=== Section Start ===
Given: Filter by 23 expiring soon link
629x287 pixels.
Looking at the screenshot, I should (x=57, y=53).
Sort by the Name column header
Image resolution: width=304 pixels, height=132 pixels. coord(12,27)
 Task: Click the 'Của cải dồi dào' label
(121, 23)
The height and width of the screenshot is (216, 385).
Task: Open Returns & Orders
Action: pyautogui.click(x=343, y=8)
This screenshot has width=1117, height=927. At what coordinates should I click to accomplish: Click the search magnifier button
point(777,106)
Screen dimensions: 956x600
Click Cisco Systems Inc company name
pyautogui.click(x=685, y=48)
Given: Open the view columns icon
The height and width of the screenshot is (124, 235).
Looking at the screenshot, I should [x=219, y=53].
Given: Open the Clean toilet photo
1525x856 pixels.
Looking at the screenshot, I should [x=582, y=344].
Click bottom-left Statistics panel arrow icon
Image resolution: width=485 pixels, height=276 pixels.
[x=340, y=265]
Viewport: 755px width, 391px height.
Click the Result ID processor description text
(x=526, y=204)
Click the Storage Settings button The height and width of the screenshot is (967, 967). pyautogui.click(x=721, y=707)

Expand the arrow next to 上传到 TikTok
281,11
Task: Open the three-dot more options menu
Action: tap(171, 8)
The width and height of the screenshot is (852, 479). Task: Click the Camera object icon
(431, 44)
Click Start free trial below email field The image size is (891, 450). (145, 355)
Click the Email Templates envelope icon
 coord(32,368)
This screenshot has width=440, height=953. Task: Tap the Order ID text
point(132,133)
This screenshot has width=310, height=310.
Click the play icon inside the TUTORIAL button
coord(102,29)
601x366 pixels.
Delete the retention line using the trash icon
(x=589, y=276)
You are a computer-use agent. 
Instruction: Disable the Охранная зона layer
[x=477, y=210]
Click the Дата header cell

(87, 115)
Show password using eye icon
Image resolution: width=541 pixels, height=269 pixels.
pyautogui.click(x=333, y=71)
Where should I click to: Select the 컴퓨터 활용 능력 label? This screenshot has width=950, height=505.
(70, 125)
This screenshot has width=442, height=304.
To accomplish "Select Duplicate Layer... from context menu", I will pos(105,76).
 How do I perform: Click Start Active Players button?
=== Section End ===
Restate the listing above in full, exactly.

Given: Filter by 23 expiring soon link
629x287 pixels.
Looking at the screenshot, I should (x=57, y=53).
Sort by the Name column header
Image resolution: width=304 pixels, height=132 pixels. coord(12,27)
 Task: Click the 'Của cải dồi dào' label
(121, 23)
The height and width of the screenshot is (216, 385).
Task: Open Returns & Orders
Action: pyautogui.click(x=343, y=8)
This screenshot has width=1117, height=927. At what coordinates should I click to accomplish: Click the search magnifier button
point(777,106)
Screen dimensions: 956x600
Click Cisco Systems Inc company name
pyautogui.click(x=685, y=48)
Given: Open the view columns icon
The height and width of the screenshot is (124, 235).
Looking at the screenshot, I should [x=219, y=53].
Given: Open the Clean toilet photo
1525x856 pixels.
Looking at the screenshot, I should [x=582, y=344].
Click bottom-left Statistics panel arrow icon
Image resolution: width=485 pixels, height=276 pixels.
[x=340, y=265]
Viewport: 755px width, 391px height.
Click the Result ID processor description text
(x=526, y=204)
Click the Storage Settings button The height and width of the screenshot is (967, 967). pyautogui.click(x=721, y=707)

Expand the arrow next to 上传到 TikTok
281,11
Task: Open the three-dot more options menu
Action: tap(171, 8)
The width and height of the screenshot is (852, 479). Task: Click the Camera object icon
(431, 44)
Click Start free trial below email field The image size is (891, 450). (145, 355)
Click the Email Templates envelope icon
 coord(32,368)
This screenshot has width=440, height=953. Task: Tap the Order ID text
point(132,133)
This screenshot has width=310, height=310.
Click the play icon inside the TUTORIAL button
coord(102,29)
601x366 pixels.
Delete the retention line using the trash icon
(x=589, y=276)
You are a computer-use agent. 
Instruction: Disable the Охранная зона layer
[x=477, y=210]
Click the Дата header cell

(87, 115)
Show password using eye icon
Image resolution: width=541 pixels, height=269 pixels.
pyautogui.click(x=333, y=71)
Where should I click to: Select the 컴퓨터 활용 능력 label? This screenshot has width=950, height=505.
(70, 125)
This screenshot has width=442, height=304.
To accomplish "Select Duplicate Layer... from context menu", I will pos(105,76).
 How do I perform: Click Start Active Players button?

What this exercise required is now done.